> [Page]
--- Begin ---
Arnold H. L. Heeren, History of Antiquity
The Palaces – Built By Giants To Shelter Heroes
During the Mycenaean period, the Greek mainland enjoyed an era of prosperity centered in such strongholds as the city-states of Mycenae, Tiryns, Thebes, and Athens.
The most renowned site representative of the period is in Mycenae. Heinrich Schliemann’s excavations in the mid-1870s first brought to light an abundance of objects whose opulence and antiquity seemed to correspond to Homer’s description of Agamemnon’s palace. Subsequent excavations have further revealed the grandeur of the city and its expanse.
The Palace of Mycenae situated on the top of a hill, overlooks from an advantage point the Argive plain and its surrounding area. Neolithic settlers first inhabited it in the third millennium. The heyday of the Mycenaean civilization came in 1400–1200 BC and the most representative structure of its acme is the huge limestone fortification walls, usually referred to as the “Cyclopean Walls”. The legend goes that the mythical giants, the Cyclopes built the walls, due to their formidable size.
The main entrance of the Palace of Mycenae features the most distinctive surviving feature of the Mycenaean grandeur: the Lion Gate, built around 1260 BC.
--- End ---
> [Aim of the exercise] Decide whether each statement below agrees with the passage on Mycenae, answering yes or no and quoting the exact words of the passage that settle it. 1. Heinrich Schliemann's excavations at Mycenae took place in the mid-1870s. 2. The Lion Gate was built around 1400 BC. 3. The Cyclopean Walls are made of marble.

> [Data extract]
--- Begin ---
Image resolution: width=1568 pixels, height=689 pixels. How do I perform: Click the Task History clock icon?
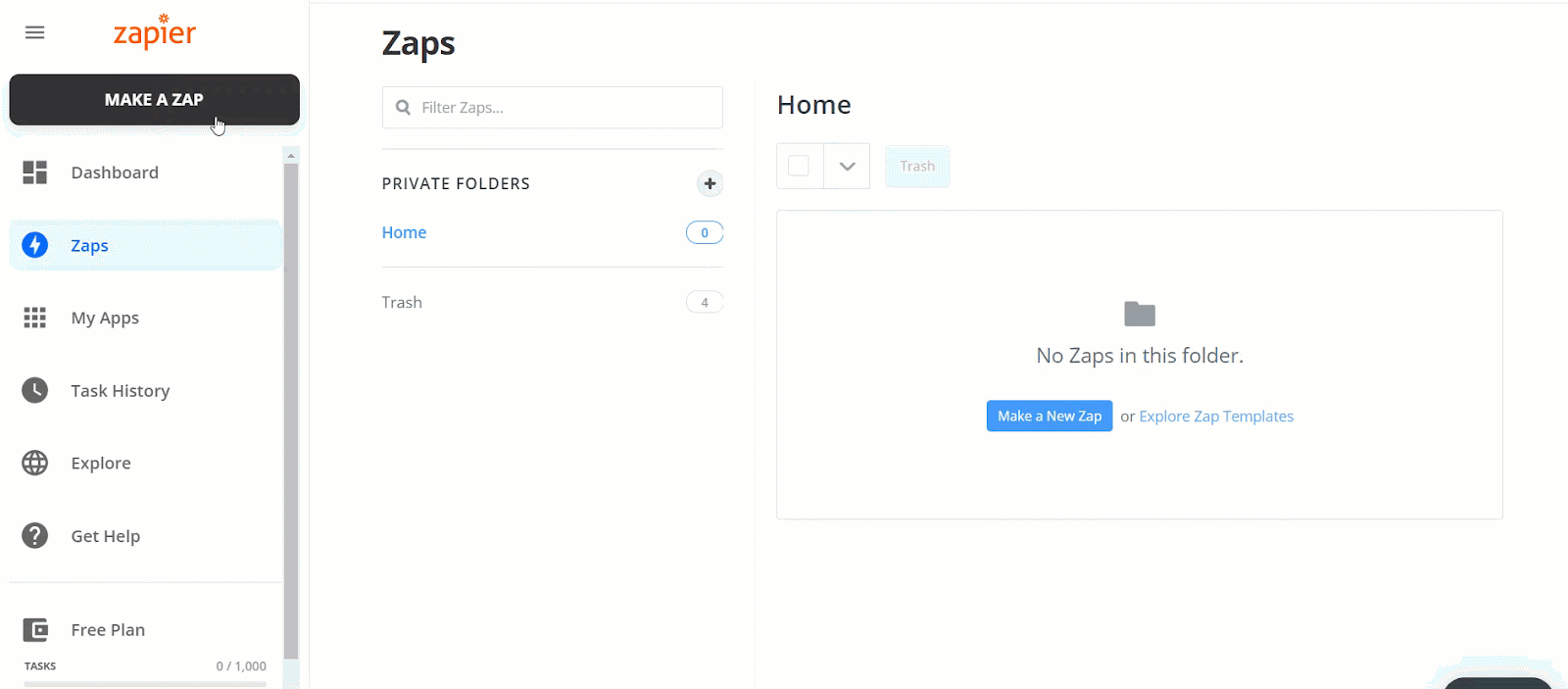pyautogui.click(x=35, y=390)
--- End ---
> [Task solution]
1. Yes: "Heinrich Schliemann’s excavations in the mid-1870s first brought to light an abundance of objects"
2. No: "the Lion Gate, built around 1260 BC"
3. No: "the huge limestone fortification walls, usually referred to as the “Cyclopean Walls”"